___ DATA FOR ANALYSIS ___
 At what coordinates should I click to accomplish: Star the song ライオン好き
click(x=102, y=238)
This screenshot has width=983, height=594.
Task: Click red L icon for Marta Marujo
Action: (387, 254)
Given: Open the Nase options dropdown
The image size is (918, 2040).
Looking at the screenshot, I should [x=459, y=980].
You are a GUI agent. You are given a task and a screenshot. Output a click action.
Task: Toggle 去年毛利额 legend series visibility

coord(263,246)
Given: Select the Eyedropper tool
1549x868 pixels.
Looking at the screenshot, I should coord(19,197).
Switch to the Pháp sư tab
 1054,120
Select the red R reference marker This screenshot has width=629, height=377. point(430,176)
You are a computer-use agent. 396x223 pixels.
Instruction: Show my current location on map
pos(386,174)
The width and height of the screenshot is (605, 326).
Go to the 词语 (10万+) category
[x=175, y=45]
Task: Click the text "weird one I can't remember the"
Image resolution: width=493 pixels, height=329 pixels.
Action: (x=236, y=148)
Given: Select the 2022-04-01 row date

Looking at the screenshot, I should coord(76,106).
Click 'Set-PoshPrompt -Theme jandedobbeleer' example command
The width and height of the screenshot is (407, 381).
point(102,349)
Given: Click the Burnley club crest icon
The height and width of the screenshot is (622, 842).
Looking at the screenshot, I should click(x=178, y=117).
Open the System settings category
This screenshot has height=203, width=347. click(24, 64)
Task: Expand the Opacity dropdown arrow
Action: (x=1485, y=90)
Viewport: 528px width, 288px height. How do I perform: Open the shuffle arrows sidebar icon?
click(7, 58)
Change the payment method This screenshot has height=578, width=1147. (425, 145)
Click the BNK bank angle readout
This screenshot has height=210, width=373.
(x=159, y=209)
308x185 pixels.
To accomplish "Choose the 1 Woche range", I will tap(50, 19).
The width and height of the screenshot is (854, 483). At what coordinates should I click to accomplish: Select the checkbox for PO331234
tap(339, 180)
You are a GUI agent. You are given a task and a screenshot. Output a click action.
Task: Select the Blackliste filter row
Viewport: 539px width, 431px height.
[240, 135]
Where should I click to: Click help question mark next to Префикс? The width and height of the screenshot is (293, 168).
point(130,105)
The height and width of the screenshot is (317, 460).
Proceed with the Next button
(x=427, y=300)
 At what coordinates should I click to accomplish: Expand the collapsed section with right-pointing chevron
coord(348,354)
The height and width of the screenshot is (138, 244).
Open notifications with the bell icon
___
● DESCRIPTION OF THE TASK: Once you have read the records above, set each one down again exactly.

● TASK SOLUTION:
 At what coordinates should I click to accomplish: Star the song ライオン好き
click(x=102, y=238)
This screenshot has width=983, height=594.
Task: Click red L icon for Marta Marujo
Action: (387, 254)
Given: Open the Nase options dropdown
The image size is (918, 2040).
Looking at the screenshot, I should [x=459, y=980].
You are a GUI agent. You are given a task and a screenshot. Output a click action.
Task: Toggle 去年毛利额 legend series visibility

coord(263,246)
Given: Select the Eyedropper tool
1549x868 pixels.
Looking at the screenshot, I should coord(19,197).
Switch to the Pháp sư tab
 1054,120
Select the red R reference marker This screenshot has width=629, height=377. point(430,176)
You are a computer-use agent. 396x223 pixels.
Instruction: Show my current location on map
pos(386,174)
The width and height of the screenshot is (605, 326).
Go to the 词语 (10万+) category
[x=175, y=45]
Task: Click the text "weird one I can't remember the"
Image resolution: width=493 pixels, height=329 pixels.
Action: (x=236, y=148)
Given: Select the 2022-04-01 row date

Looking at the screenshot, I should coord(76,106).
Click 'Set-PoshPrompt -Theme jandedobbeleer' example command
The width and height of the screenshot is (407, 381).
point(102,349)
Given: Click the Burnley club crest icon
The height and width of the screenshot is (622, 842).
Looking at the screenshot, I should click(x=178, y=117).
Open the System settings category
This screenshot has height=203, width=347. click(24, 64)
Task: Expand the Opacity dropdown arrow
Action: (x=1485, y=90)
Viewport: 528px width, 288px height. How do I perform: Open the shuffle arrows sidebar icon?
click(7, 58)
Change the payment method This screenshot has height=578, width=1147. (425, 145)
Click the BNK bank angle readout
This screenshot has height=210, width=373.
(x=159, y=209)
308x185 pixels.
To accomplish "Choose the 1 Woche range", I will tap(50, 19).
The width and height of the screenshot is (854, 483). At what coordinates should I click to accomplish: Select the checkbox for PO331234
tap(339, 180)
You are a GUI agent. You are given a task and a screenshot. Output a click action.
Task: Select the Blackliste filter row
Viewport: 539px width, 431px height.
[240, 135]
Where should I click to: Click help question mark next to Префикс? The width and height of the screenshot is (293, 168).
point(130,105)
The height and width of the screenshot is (317, 460).
Proceed with the Next button
(x=427, y=300)
 At what coordinates should I click to accomplish: Expand the collapsed section with right-pointing chevron
coord(348,354)
The height and width of the screenshot is (138, 244).
Open notifications with the bell icon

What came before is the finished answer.